▶ _BRANO DI PARTENZA_:
Quando pensiamo a ChatGPT, spesso immaginiamo un’intelligenza artificiale capace di interagire con empatia, sicurezza e chiarezza. Ma cosa accade “dietro le quinte” per plasmare quella che chiamiamo “personalità” del modello? La recente riorganizzazione divulgata da OpenAI ci offre uno sguardo affascinante e significativo sul processo.
Fino a poco tempo fa, OpenAI vantava un team ristretto ma determinante: il Model Behavior team. Questo gruppo – composto da circa quattordici ricercatori – aveva il compito di definire come i modelli AI, come ChatGPT, interagiscono con gli utenti. Il loro lavoro includeva ridurre la propensione del modello all’eccessiva compiacenza (detta “sycophancy”), gestire i bias politici nelle risposte e riflettere sulla coscienza (o meno) dell’intelligenza artificiale stessa.
Ma oggi, questo team ha una nuova collocazione all’interno dell’azienda. Come comunicato in un promemoria interno firmato dal Chief Research Officer Mark Chen, il Model Behavior team è stato integrato nel gruppo Post Training — responsabile del perfezionamento dei modelli dopo la fase iniziale di addestramento — sotto la guida di Max Schwarzer.
Questa scelta non è semplicemente un riassetto organizzativo. È un segnale forte: la “personalità” degli AI non è più un complemento da aggiungere a posteriori, ma un elemento centrale da costruire nel cuore dello sviluppo tecnologico.
Il passaggio coinvolge anche un cambio ai vertici: la fondatrice del Model Behavior team, Joanne Jang, si è spostata per avviare una nuova iniziativa interna chiamata OAI Labs. Questa nuova unità si propone di esplorare nuovi modi di collaborazione tra esseri umani e AI, andando oltre il paradigma della chat tradizionale.
La svolta avviene in un clima di crescente attenzione verso il comportamento dell’IA. Alcuni utenti avevano criticato GPT-5 perché, pur risultando meno compiacente, appariva freddo e distante. In risposta, OpenAI ha rilasciato aggiornamenti per rendere il modello più “caldo e amichevole”, pur mantenendo una risposta equilibrata e coerente.
La riorganizzazione, dunque, non solo rafforza il lavoro sul “carattere” dei modelli, ma risponde anche a una domanda chiara: l’IA deve essere competente, sì, ma anche umanizzante.
Con OAI Labs, OpenAI punta a re-immaginare le interfacce e le modalità di collaborazione tra noi e l’intelligenza artificiale. Si tratta di un passo ambizioso, che suggerisce un’IA non più solo “a conversazione scritta”, ma capace di interagire in modi più ricchi, taciti, sofisticati.

▶ _AZIONE RICHIESTA_:
Indica in quale gruppo è stato integrato il Model Behavior team secondo il brano sulla riorganizzazione di OpenAI.

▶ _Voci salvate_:
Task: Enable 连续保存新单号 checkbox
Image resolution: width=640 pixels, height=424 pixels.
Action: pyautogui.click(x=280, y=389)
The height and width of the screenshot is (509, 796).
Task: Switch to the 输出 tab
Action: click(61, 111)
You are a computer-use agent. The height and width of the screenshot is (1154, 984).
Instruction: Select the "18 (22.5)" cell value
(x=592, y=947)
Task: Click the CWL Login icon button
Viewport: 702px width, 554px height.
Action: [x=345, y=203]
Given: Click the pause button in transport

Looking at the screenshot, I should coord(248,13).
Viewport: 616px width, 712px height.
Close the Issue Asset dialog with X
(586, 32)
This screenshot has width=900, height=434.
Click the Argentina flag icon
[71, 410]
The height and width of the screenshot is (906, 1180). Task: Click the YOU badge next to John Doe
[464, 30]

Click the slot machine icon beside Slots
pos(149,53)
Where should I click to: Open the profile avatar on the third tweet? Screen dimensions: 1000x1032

▶ _RISPOSTA ESERCIZIO_:
Nel gruppo Post Training, guidato da Max Schwarzer.